**Description of the task:**
Echo the data from the line that contains "coordinates (97, 346)." through the line that contains "center [1106, 13].", copying every line verbatim.

┄┄┄┄┄┄

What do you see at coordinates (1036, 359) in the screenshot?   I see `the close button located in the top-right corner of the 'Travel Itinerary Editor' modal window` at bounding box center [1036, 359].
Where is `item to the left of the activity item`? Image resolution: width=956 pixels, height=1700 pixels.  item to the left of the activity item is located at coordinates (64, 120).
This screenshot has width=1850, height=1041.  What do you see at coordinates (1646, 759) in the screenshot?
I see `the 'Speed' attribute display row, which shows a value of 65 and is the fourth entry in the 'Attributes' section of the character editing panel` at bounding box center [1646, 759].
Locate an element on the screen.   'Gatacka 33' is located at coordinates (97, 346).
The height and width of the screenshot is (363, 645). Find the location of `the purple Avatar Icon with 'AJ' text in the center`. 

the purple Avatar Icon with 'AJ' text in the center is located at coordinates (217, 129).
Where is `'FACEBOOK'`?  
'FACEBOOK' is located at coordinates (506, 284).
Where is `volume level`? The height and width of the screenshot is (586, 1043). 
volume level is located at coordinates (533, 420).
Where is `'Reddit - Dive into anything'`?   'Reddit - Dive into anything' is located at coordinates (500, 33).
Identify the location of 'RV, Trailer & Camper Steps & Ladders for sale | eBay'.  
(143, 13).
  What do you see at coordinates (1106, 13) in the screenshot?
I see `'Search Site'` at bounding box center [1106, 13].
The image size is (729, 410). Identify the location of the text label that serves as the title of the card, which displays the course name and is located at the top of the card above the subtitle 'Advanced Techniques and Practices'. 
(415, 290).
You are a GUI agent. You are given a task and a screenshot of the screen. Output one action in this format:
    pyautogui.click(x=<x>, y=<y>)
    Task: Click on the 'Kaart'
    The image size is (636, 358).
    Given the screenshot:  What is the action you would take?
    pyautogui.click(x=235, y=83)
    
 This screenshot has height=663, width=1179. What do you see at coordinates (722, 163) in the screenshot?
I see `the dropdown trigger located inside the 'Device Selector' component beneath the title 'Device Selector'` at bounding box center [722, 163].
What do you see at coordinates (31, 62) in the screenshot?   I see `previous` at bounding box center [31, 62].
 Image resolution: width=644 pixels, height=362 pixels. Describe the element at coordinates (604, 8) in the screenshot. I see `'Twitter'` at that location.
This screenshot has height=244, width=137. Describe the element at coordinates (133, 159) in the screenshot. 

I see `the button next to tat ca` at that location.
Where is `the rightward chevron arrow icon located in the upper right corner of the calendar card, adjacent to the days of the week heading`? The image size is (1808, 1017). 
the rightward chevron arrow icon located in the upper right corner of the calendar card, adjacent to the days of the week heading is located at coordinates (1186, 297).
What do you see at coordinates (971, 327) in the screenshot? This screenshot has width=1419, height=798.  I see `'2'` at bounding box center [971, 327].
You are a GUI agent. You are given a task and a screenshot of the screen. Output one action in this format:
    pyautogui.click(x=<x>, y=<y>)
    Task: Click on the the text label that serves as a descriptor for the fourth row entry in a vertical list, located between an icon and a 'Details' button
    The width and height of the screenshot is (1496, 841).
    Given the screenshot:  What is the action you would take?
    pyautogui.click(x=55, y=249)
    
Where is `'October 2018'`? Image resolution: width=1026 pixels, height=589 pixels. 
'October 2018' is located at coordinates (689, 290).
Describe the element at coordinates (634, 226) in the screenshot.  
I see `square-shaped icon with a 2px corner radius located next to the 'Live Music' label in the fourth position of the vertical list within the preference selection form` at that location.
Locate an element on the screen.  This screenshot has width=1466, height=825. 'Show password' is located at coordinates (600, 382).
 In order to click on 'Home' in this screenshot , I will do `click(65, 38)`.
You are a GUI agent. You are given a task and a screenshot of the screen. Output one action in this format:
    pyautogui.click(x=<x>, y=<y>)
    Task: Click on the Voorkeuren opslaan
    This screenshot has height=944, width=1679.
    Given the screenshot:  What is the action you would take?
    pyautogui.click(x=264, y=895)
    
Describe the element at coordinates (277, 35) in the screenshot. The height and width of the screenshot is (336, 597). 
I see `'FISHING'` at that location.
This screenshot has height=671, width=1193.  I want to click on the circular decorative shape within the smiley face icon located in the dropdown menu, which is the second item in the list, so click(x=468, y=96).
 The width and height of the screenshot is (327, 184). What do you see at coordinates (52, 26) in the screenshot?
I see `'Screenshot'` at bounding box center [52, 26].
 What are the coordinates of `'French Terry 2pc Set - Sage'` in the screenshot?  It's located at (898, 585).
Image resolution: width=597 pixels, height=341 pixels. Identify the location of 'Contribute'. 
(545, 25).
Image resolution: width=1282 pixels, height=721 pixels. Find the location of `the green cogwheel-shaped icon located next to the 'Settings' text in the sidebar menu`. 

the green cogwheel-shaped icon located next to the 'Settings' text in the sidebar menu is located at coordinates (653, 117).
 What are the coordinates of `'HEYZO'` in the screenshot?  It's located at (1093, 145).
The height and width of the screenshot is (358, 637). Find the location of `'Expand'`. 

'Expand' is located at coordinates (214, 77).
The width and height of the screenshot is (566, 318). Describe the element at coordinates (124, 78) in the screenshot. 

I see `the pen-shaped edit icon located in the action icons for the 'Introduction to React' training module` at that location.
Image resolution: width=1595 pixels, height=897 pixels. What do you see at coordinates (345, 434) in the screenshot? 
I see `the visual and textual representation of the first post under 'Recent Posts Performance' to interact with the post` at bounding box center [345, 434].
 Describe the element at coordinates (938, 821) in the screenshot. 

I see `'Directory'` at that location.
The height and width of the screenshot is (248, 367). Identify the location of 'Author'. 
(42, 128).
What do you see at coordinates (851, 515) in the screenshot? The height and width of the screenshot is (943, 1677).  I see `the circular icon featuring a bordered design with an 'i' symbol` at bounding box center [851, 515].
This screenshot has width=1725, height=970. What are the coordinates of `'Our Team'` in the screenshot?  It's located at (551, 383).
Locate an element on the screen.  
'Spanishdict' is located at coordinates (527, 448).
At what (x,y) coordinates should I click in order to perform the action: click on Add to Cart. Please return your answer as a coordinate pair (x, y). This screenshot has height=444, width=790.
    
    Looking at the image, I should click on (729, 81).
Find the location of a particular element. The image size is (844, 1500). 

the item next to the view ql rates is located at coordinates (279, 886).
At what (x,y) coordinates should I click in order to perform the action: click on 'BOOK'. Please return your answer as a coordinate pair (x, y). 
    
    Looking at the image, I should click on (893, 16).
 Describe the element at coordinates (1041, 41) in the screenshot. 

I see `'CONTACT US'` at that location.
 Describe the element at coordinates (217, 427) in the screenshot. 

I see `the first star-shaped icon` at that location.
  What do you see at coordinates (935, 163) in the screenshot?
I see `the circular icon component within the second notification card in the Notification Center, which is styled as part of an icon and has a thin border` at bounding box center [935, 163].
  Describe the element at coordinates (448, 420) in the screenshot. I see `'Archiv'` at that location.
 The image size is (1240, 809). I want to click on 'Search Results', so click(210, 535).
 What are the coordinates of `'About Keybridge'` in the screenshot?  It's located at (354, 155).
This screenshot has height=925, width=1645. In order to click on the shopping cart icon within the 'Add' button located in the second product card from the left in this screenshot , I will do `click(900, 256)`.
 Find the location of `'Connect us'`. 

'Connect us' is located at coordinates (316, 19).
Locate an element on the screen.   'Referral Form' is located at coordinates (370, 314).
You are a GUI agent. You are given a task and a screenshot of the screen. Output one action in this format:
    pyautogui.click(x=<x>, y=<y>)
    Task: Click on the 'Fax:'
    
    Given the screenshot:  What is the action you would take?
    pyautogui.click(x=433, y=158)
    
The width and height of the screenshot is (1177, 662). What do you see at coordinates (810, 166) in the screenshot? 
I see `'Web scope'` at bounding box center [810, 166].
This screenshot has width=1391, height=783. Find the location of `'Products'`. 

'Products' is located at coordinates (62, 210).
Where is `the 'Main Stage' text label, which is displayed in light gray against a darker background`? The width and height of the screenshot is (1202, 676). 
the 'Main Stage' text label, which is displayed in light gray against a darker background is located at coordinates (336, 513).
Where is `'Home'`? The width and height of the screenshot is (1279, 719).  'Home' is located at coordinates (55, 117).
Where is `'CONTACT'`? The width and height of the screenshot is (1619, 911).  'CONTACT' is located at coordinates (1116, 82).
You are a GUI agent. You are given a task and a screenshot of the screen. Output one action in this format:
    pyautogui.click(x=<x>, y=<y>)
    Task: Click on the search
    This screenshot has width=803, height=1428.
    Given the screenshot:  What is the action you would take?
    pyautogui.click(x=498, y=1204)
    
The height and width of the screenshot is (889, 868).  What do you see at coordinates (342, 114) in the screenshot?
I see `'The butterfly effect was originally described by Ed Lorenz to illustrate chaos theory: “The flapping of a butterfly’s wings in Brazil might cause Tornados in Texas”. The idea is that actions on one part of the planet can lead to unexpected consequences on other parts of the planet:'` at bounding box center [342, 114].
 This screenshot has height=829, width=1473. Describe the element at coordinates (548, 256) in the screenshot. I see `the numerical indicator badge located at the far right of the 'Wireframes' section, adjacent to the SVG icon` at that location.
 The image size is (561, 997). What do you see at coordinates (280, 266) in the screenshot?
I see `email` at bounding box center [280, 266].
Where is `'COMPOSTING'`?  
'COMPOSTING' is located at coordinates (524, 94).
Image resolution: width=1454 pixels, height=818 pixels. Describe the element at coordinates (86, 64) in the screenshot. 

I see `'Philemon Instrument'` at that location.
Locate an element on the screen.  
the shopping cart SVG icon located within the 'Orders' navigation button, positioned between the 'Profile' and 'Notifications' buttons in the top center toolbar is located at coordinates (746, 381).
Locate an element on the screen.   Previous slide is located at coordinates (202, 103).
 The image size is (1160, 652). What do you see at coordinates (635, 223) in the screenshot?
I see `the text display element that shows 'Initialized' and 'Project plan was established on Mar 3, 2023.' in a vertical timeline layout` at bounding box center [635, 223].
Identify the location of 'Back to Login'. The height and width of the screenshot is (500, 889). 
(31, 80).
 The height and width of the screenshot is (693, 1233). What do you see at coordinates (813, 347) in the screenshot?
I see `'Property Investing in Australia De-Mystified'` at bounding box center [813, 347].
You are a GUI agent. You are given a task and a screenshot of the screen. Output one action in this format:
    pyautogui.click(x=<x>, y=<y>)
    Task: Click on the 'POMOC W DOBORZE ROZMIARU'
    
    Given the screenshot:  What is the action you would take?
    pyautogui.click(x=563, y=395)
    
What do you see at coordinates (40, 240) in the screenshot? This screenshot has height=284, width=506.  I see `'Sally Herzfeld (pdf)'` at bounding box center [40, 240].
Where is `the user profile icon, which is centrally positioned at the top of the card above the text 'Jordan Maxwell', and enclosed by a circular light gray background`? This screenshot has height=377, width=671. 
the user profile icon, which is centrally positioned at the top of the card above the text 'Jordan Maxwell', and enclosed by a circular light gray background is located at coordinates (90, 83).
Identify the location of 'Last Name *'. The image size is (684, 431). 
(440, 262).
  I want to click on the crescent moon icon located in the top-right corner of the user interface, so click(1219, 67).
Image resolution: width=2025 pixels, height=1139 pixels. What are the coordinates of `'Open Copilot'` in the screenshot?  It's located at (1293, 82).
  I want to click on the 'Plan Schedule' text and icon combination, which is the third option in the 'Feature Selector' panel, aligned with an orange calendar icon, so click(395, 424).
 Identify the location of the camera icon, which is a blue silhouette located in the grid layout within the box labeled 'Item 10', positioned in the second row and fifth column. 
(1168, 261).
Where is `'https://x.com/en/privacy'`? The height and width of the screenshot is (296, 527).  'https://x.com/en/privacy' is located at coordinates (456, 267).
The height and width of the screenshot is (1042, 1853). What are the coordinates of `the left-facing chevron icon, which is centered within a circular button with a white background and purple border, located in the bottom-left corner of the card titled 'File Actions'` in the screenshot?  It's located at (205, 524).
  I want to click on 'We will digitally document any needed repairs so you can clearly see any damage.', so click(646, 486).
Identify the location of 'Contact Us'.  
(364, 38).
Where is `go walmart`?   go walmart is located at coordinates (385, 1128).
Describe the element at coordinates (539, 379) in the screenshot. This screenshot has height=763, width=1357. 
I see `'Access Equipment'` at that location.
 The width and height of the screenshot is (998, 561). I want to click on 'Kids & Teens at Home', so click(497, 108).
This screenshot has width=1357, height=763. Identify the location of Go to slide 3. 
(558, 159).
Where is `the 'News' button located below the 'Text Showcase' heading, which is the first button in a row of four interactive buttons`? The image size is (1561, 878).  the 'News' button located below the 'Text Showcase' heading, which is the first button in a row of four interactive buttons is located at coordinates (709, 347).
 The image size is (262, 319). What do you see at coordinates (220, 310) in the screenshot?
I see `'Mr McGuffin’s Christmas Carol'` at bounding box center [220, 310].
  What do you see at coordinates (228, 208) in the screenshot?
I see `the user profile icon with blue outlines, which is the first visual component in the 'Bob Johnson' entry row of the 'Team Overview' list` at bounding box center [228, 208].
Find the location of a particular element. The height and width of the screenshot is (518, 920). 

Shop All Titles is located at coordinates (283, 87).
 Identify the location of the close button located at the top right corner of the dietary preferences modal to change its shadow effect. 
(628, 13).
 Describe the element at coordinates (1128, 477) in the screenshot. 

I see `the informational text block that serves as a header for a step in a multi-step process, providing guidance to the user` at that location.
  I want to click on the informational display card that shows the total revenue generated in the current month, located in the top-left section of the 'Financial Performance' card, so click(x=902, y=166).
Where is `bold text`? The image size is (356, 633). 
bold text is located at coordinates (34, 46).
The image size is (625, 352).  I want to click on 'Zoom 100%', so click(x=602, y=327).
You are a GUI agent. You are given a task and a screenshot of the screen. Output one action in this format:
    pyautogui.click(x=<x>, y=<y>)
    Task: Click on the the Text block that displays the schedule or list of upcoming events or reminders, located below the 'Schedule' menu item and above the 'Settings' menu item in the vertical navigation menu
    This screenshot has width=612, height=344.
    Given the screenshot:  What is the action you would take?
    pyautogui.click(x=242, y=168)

┄┄┄┄┄┄

**The answer:**
Locate an element on the screen.   'Gatacka 33' is located at coordinates (97, 346).
The height and width of the screenshot is (363, 645). Find the location of `the purple Avatar Icon with 'AJ' text in the center`. 

the purple Avatar Icon with 'AJ' text in the center is located at coordinates (217, 129).
Where is `'FACEBOOK'`?  
'FACEBOOK' is located at coordinates (506, 284).
Where is `volume level`? The height and width of the screenshot is (586, 1043). 
volume level is located at coordinates (533, 420).
Where is `'Reddit - Dive into anything'`?   'Reddit - Dive into anything' is located at coordinates (500, 33).
Identify the location of 'RV, Trailer & Camper Steps & Ladders for sale | eBay'.  
(143, 13).
  What do you see at coordinates (1106, 13) in the screenshot?
I see `'Search Site'` at bounding box center [1106, 13].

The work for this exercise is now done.